Procédure devant la cour :
Par une requête et un mémoire enregistrés le 1er mars 2019 et le 8 janvier 2020, la SCI La Commanderie, représentée par Me B..., demande à la cour :
1°) d'annuler le jugement du tribunal administratif de la Martinique du 4 décembre 2018 ;
2°) d'annuler l'arrêté du maire du Lamentin du 9 janvier 2018 ;
3°) d'enjoindre au maire du Lamentin de lui délivrer un certificat de permis de construire tacite dans un délai d'un mois à compter de la notification du présent arrêt, sous astreinte de 150 euros par jour de retard, ou, à défaut, de procéder au réexamen de sa demande ;
4°) de mettre à la charge de l'Etat une somme de 3 500 euros en application de l'article L. 761-1 du code de justice administrative.
Elle soutient que :
- le jugement est irrégulier dès lors qu'en accueillant un de ses moyens, les premiers juges auraient dû annuler l'arrêté portant refus de permis de construire ;
- un permis de construire tacite est né le 11 novembre 2017, qui ne pouvait pas être retiré par l'arrêté du 9 janvier 2018 dès lors qu'il n'était pas illégal ;
- l'arrêté de refus de permis de construire a été pris à la suite d'une procédure illégale, dès lors qu'elle n'a pas été mise à même de présenter ses observations ;
- l'arrêté en litige est entaché d'une erreur de droit, dès lors qu'un refus ne peut être opposé qu'au regard des dispositions d'un plan local d'urbanisme entrées en vigueur et non en vertu de dispositions qui ne sont pas encore opposables ;
- son projet ne porte pas atteinte à la sécurité publique dès lors qu'il n'entraîne pas une forte imperméabilisation du terrain et que le projet de construction prévoit le rehaussement des murs de soutènement existants aux abords de la voierie communale, alors que l'affaissement de cette voie en 2014 n'était pas dû aux travaux réalisés par la société ;
- le motif tiré du non-respect de l'article 1 AUH 8 du règlement du plan local d'urbanisme est illégal dès lors qu'il méconnaît les droits qu'elle a acquis grâce au permis de construire du 5 septembre 2011, devenu définitif ;
- la distance séparant les bâtiments 3 et 4 est suffisante pour respecter les dispositions de l'article 1AUH 8 du règlement du plan local d'urbanisme ;
- le motif tiré de ce que les plans de façade présentés dans le projet ne correspondent pas aux bâtiments 1, 2, 3 et 4 déjà réalisés n'est pas suffisamment motivé au regard des articles R. 424-5 et A. 424-4 du code de l'urbanisme ;
- la circonstance que les plans et indications pourraient ne pas être respectés lors de la réalisation des travaux n'est pas de nature à affecter la légalité d'un permis de construire ;
- il résulte des dispositions des articles L. 151-30 du code de l'urbanisme et du 1° du I de l'article L. 111-5-2 du code de la construction et de l'habitation que l'obligation de réaliser un local pour le stationnement des deux roues ne concerne que les bâtiments équipés de places de stationnement individuelles couvertes ; les dispositions de l'annexe au règlement du plan local d'urbanisme ne sont pas applicables.

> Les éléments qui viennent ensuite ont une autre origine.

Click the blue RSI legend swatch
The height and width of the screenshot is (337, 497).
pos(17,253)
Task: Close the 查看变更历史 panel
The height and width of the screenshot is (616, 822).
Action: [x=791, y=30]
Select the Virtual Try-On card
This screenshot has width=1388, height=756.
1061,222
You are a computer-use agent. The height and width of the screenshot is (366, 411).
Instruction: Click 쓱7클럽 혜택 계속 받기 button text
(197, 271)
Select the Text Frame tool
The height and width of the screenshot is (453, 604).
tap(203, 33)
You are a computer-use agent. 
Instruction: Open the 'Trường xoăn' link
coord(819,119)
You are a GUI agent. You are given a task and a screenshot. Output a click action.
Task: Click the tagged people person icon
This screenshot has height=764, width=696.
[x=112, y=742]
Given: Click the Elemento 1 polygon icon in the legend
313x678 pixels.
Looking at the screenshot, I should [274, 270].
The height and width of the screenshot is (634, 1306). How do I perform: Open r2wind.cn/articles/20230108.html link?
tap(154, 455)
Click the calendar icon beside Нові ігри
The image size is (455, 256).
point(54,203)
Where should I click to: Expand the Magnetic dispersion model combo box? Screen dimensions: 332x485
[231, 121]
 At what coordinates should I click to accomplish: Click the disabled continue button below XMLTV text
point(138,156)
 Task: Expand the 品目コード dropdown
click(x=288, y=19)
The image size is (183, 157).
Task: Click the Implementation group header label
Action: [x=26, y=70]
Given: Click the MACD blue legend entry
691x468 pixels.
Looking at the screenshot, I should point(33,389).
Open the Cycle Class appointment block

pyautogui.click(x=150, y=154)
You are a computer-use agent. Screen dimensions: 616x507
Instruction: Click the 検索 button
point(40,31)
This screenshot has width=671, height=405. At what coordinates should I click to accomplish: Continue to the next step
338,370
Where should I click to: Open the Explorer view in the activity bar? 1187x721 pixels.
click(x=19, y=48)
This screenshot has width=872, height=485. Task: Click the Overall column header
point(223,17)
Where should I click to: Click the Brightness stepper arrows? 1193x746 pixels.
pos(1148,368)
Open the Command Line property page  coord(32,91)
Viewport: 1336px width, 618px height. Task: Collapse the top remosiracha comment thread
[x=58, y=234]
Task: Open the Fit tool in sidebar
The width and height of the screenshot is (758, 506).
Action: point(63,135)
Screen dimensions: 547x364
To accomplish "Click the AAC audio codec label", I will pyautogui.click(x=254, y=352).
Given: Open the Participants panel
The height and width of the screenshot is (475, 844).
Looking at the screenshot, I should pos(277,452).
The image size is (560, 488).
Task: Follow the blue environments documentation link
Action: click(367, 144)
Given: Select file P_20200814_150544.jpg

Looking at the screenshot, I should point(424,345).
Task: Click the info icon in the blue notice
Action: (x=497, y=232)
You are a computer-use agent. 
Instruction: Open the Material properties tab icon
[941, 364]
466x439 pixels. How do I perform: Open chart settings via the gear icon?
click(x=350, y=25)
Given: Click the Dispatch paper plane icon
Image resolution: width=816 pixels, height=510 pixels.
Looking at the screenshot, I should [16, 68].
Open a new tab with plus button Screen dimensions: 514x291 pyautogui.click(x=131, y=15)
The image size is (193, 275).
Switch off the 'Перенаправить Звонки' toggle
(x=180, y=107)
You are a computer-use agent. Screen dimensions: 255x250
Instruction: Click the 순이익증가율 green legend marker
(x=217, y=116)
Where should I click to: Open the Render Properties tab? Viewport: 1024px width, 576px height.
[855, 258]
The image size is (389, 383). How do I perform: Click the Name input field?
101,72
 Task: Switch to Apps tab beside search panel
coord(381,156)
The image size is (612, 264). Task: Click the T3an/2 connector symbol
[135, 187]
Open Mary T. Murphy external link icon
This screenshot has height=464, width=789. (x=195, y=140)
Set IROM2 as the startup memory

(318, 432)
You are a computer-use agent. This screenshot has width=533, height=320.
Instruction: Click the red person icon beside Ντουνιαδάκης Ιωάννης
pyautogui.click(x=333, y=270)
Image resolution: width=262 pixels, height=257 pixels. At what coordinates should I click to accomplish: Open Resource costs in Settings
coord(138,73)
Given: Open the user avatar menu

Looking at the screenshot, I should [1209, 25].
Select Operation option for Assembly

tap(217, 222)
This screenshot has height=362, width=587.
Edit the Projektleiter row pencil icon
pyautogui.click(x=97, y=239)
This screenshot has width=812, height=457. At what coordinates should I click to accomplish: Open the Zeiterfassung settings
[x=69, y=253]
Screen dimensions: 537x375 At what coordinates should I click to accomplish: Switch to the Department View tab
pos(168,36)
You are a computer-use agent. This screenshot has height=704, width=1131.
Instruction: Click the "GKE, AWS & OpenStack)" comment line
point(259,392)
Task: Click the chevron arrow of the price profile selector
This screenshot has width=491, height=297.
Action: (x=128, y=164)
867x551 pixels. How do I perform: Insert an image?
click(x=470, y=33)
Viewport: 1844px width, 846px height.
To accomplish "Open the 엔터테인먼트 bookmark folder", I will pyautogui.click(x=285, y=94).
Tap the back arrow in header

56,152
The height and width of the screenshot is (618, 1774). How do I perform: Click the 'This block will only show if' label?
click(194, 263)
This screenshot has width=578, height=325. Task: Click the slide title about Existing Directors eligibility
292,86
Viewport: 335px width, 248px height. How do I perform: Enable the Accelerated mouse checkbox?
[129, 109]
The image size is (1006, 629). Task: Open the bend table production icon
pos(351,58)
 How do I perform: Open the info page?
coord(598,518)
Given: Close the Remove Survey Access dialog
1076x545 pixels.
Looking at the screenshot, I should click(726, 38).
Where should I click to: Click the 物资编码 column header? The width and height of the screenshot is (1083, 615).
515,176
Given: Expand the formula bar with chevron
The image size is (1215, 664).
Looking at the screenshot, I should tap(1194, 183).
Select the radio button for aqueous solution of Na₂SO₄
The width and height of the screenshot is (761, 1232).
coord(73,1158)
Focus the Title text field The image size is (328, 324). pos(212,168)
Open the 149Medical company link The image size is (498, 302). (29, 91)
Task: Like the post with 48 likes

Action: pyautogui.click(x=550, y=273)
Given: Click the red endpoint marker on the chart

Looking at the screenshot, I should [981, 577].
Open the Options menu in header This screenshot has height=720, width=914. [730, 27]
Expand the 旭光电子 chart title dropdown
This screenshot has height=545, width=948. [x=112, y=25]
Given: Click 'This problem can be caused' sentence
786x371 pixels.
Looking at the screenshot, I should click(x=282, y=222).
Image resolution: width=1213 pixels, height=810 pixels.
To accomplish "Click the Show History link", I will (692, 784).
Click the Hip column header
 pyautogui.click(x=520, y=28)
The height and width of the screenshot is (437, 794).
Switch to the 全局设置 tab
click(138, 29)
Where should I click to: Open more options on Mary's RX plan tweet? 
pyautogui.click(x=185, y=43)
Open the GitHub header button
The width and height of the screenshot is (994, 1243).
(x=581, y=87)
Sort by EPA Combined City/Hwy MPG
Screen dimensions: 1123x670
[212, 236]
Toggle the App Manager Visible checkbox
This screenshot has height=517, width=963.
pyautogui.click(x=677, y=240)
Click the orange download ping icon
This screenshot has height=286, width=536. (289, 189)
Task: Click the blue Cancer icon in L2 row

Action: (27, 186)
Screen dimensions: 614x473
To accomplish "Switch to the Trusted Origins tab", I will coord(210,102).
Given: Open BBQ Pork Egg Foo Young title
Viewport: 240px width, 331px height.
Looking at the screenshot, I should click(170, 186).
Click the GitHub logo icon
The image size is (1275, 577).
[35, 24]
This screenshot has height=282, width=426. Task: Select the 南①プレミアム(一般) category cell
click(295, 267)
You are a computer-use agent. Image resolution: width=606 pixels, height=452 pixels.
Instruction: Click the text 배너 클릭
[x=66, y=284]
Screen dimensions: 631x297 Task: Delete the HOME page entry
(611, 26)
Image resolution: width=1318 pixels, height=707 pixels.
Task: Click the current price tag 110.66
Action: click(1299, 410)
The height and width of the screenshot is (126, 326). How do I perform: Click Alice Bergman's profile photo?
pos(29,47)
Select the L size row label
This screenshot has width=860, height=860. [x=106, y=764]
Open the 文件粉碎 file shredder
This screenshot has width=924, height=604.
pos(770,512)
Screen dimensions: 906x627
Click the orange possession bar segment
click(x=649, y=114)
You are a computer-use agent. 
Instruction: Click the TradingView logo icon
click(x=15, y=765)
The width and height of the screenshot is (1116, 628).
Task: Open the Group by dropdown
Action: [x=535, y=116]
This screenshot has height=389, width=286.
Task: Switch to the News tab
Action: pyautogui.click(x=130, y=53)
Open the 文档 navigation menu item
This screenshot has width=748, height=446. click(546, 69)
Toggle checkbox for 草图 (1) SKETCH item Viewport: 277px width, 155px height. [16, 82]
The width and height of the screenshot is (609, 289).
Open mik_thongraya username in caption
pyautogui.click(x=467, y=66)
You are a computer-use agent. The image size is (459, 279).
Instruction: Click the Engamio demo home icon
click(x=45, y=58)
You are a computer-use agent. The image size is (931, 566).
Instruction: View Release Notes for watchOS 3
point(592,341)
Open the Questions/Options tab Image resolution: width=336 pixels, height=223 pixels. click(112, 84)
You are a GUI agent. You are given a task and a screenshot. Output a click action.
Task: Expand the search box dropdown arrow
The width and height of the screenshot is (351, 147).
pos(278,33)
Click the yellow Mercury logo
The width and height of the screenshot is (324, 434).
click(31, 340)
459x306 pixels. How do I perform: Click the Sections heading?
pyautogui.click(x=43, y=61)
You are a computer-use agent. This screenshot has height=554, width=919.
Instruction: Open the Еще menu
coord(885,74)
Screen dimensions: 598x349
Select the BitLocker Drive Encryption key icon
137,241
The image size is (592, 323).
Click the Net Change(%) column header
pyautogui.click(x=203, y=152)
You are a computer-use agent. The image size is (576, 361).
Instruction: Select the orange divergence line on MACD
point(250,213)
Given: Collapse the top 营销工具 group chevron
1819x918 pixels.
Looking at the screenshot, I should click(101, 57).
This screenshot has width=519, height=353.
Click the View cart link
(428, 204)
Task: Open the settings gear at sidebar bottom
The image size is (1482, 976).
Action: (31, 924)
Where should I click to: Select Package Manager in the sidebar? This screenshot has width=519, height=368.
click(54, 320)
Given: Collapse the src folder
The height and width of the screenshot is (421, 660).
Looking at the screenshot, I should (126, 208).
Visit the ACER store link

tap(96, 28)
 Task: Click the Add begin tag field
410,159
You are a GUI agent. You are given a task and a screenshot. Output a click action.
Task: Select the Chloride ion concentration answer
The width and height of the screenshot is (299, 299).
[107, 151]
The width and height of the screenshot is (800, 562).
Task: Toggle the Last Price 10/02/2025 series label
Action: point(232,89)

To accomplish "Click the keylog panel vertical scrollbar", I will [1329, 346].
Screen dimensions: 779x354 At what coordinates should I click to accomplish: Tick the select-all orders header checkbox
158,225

Par un mémoire en défense et un mémoire enregistrés le 18 novembre 2019 et le 30 janvier 2020, la commune du Lamentin, représentée par Me C..., conclut au rejet de la requête et demande de mettre à la charge de la SCI La Commanderie la somme de 3 000 euros au titre de l'article L. 761-1 du code de justice administrative.
Elle fait valoir que :
- les moyens de la SCI La Commanderie ne sont pas fondés ;
- à supposer que les motifs de l'arrêté du 9 janvier 2018 étaient insuffisants, il y aurait lieu d'y substituer le motif tiré du défaut de régularisation des autres éléments de construction édifiés en méconnaissance du permis de construire délivré le 22 novembre 2011, ainsi que celui tiré de la méconnaissance de l'article 1AUh12 du règlement du plan local d'urbanisme dès lors que le projet ne prévoit pas de locaux pour le stationnement des deux-roues.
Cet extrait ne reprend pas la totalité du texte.